Al abandonar el cementerio, supe por alguien de la familia que había sido deseo del propio Fernando ser enterrado con su móvil, lo que constituyendo una excentricidad perfectamente afín a su carácter, me devolvía la imagen menos grata y oscura, de quien sin duda había sido una de las referencias más importantes de mi vida. Como es costumbre, me dirigí en compañía de los más íntimos a casa de la viuda, para darle consuelo. Ella nos ofreció un café, que estábamos saboreando mientras hablábamos de cosas intrascendentes, cuando sonó el teléfono. Tras unos segundos de terror, los presentes alcanzamos un acuerdo tácito: nadie había oído nada, ningún sonido de ultratumba se había colado en aquella reunión de amigos. Después de diez o doce llamadas, el aparato enmudeció y la propia viuda se levantó a descolgarlo. “No estoy para pésames,” dijo.
Aquella noche, a la hora en la que los insomnes suelen descabezar un sueño, me levanté, fui al teléfono y marqué el número del móvil de Fernando. Lo cogieron al primer pitido, pero colgué antes de escuchar ninguna voz.
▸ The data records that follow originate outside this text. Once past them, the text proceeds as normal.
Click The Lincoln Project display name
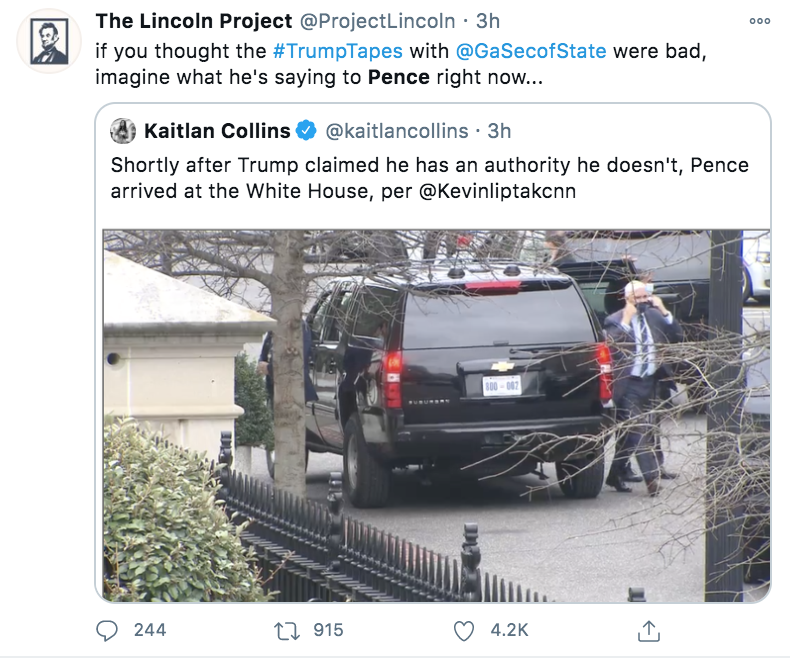 (x=194, y=21)
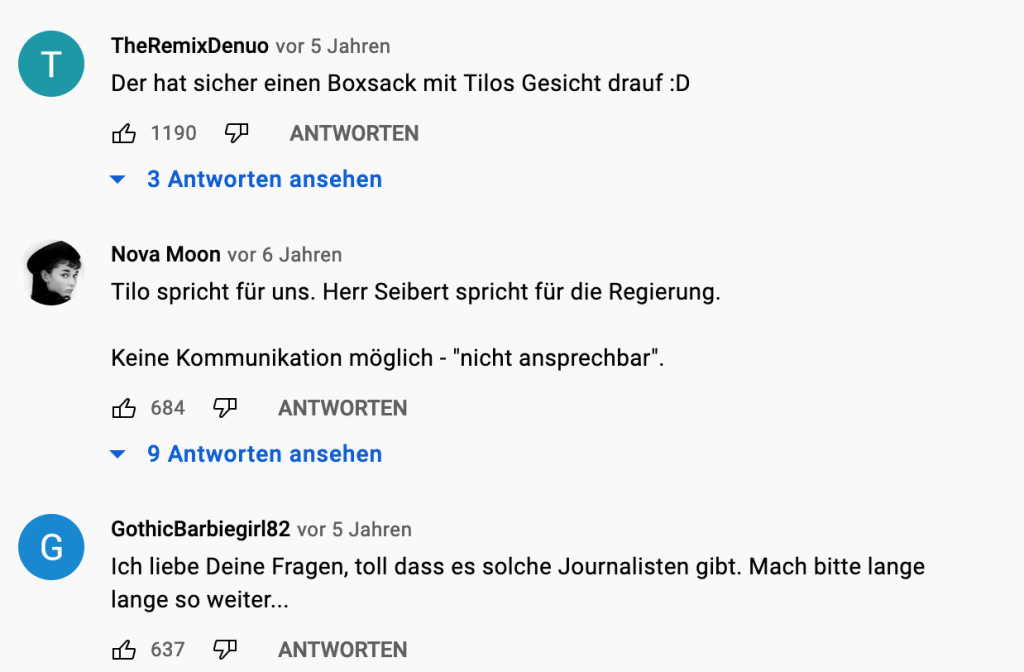
Task: Reply to TheRemixDenuo via ANTWORTEN
Action: 354,133
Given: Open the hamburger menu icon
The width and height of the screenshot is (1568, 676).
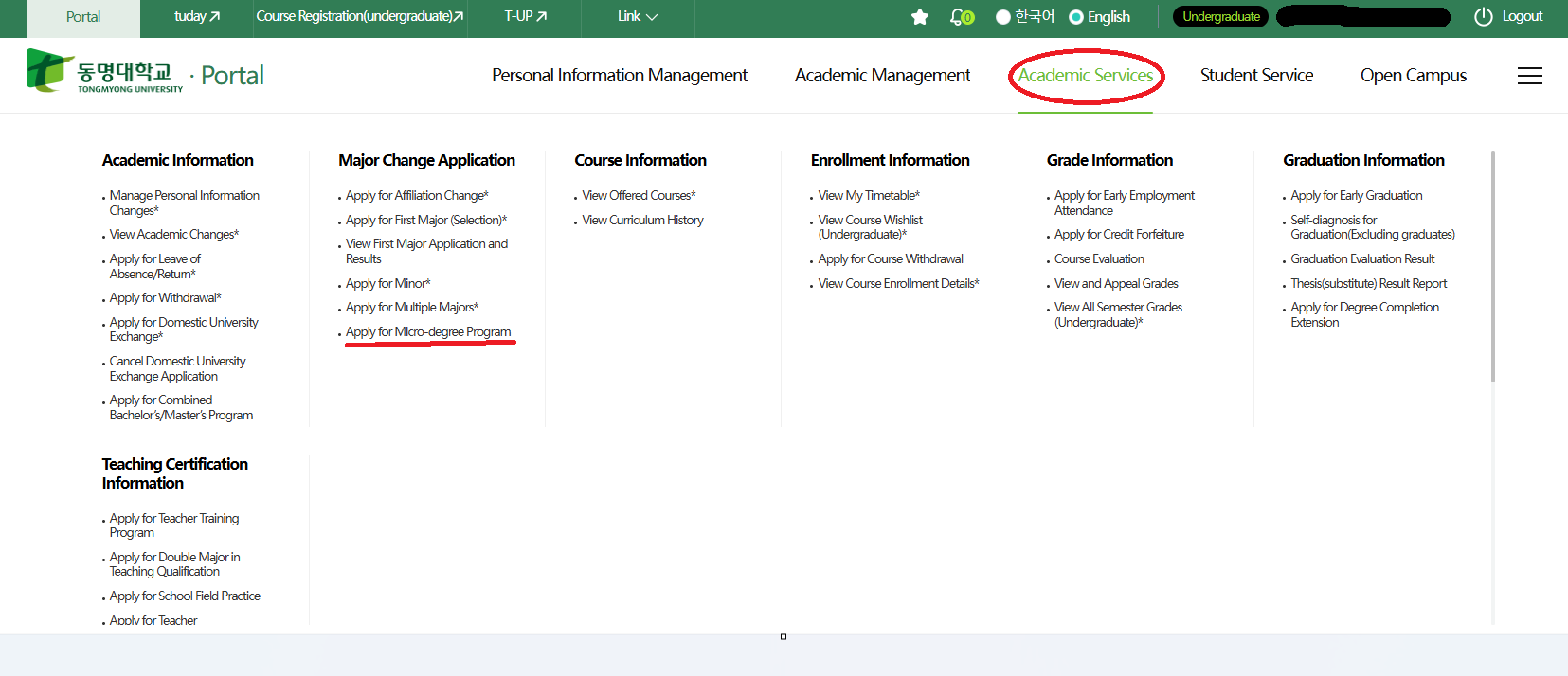Looking at the screenshot, I should [1529, 76].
Sólo quería comprobar que el infierno existía.
El canario
Cuando la reunión de trabajo se alargó más de lo debido, cerré los ojos un momento, para descansar, e imaginé que mi paladar se transformaba en una ovija semejante a la nave de una catedral. A continuación, eliminé las muelas de la encía superior y sus huecos se convirtieron en las capillas laterales de aquella arquitectura. La lengua, reseca por culpa del tabaco, resultó ser un excelente suelo. Ancianas del tamaño de una oruga oraban en los bancos o ponían velas a sus santos preferidos. En esto, salió de la sacristía un cortejo con muchos monaguillos vestidos de rojo. Se disponía a oficiar un obispo.
Entonces, el de al lado encendió un cigarrillo y al taparme la boca para toser noté que algo entraba en ella. Miré con disimulo y vi que la tenía llena de ancianas diminutas, con las faldas revueltas. Las escondí desconcertado en el bolsillo de la chaqueta y volví a llevar la mano a la boca, para tapar el segundo estornudo. Esta vez salieron los monaguillos, el obispo, y unos turistas japoneses. Los reuní con las ancianas y mientras fingía prestar atención a una propuesta, los acaricié con los dedos. El bolsillo parecía un hervidero de insectos que intentaban trepar por mi mano. Cuando llegué a casa, me acerqué a la jaula del canario y se los di a comer. El animal los devoró con una parsimonia un poco inquietante, disfrutándolos.
Al día siguiente, presa del remordimiento, fui a confesarme. Estaba arrodillado, cuando un huracán me hizo salir por los aires en compañía del cura y otros feligreses. Fui a parar con una pierna rota al interior de una mano de cuero y después al fondo de un saco desde el que se escucha ya el aleteo siniestro de un gran pájaro. Escribo estas líneas en mi agenda, apresuradamente, antes de ser devorado, por si cayeran en manos de alguien capaz de explicar qué diablos pasa.